** SUPPLIED PASSAGE **

# Best MAC brown?



## heavenlydemonik (Sep 23, 2009)

Ok so I'm not a really big fan of brown colors (mainly because it reminds me of poop) but my mom has been telling I need to give it a try... So what is one of the best/prettiest MAC brown eyeshadows? And what do they look good with?


----------



## Rosalie1915 (Sep 23, 2009)

My favorite dark brown is espresso( looks good with just about anything), Medium Brown is either Satin Taupe, or Swiss chocolate. Finally my favorite light brown is definitely Wedge. Wedge and satin taupe looks good paired together!!
Hope this helped


----------



## joey444 (Sep 23, 2009)

I used to REALLY hate browns and now I love them.  Seriously, I use them almost everyday.  My favorite brown is Charcoal Brown, you can pair this with anything  Other browns I reach for alot are Brun (great crease, outer v color), Mystery and Wedge (awsome for softening the crease).  Hope this helps!


----------



## kariii (Sep 23, 2009)

Handwritten, Espresso.


----------



## SpringDancer (Sep 23, 2009)

Satin Taupe, Sable.


----------



## Sushi~Flower (Sep 23, 2009)

Im with ya on this one...I love the bolder colors, but I have to admit, the browns really do make my eyes pop 
	

	
	
		
		

		
			





 My favorite brown eye look uses Wedge,Ricepaper,B-Rich,& Antiqued.


----------



## User38 (Sep 23, 2009)

my favorite is Espresso.


----------



## pdtb050606 (Sep 23, 2009)

Glamour Check, a gorgeous reddish brown


----------



## VioletB (Sep 23, 2009)

BEST browns.. hands down are

Kid
Wedge
Cork
Saddle
Corduroy
Embark

They are warm colours and are flattering on all skin tones.  
	

	
	
		
		

		
		
	


	




  Try em with jest, all that glitters, or woodwinked.


----------



## TISH1124 (Sep 23, 2009)

Espresso, Handwritten, Saddle & Wedge


----------



## Shadowy Lady (Sep 23, 2009)

I like Cork, Bronze and Embark


----------



## gildedangel (Sep 24, 2009)

Wedge is my favorite, but if you don't like how browns look on you, try woodwinked, it's a brown with some gold/bronze and it is SUPER pretty!


----------



## HeatherLouWho (Sep 24, 2009)

My favorites are Embark, Texture, and Woodwinked, tho not together


----------



## Alakazam (Sep 24, 2009)

handwritten and corduroy are my favorite/the best mac brown for me.


----------



## Susanne (Sep 24, 2009)

Espresso I think.


----------



## xxManBeaterxx (Sep 24, 2009)

I like mulch, handwritten, and expresso for a darker outer crease.  Then wedge and kid for a mid-tone brown.  I normally pair it with a light shimmery lid color like dazzlelight, patina, naked/blondes gold pigment.


----------



## iluvmac (Sep 24, 2009)

** STATED PROBLEM **
Copy word for word the part of the forum thread above on MAC brown eyeshadows that opens with the words "I used to REALLY" and closes with "Hope this helps!".

** SOURCE DATA **
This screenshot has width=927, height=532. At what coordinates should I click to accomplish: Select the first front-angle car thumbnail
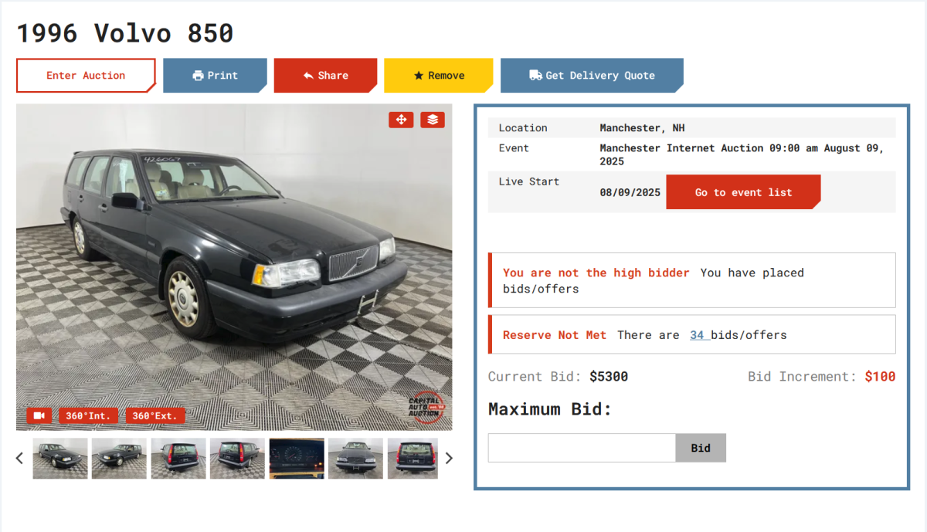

** WRITTEN ANSWER **
I used to REALLY hate browns and now I love them.  Seriously, I use them almost everyday.  My favorite brown is Charcoal Brown, you can pair this with anything  Other browns I reach for alot are Brun (great crease, outer v color), Mystery and Wedge (awsome for softening the crease).  Hope this helps!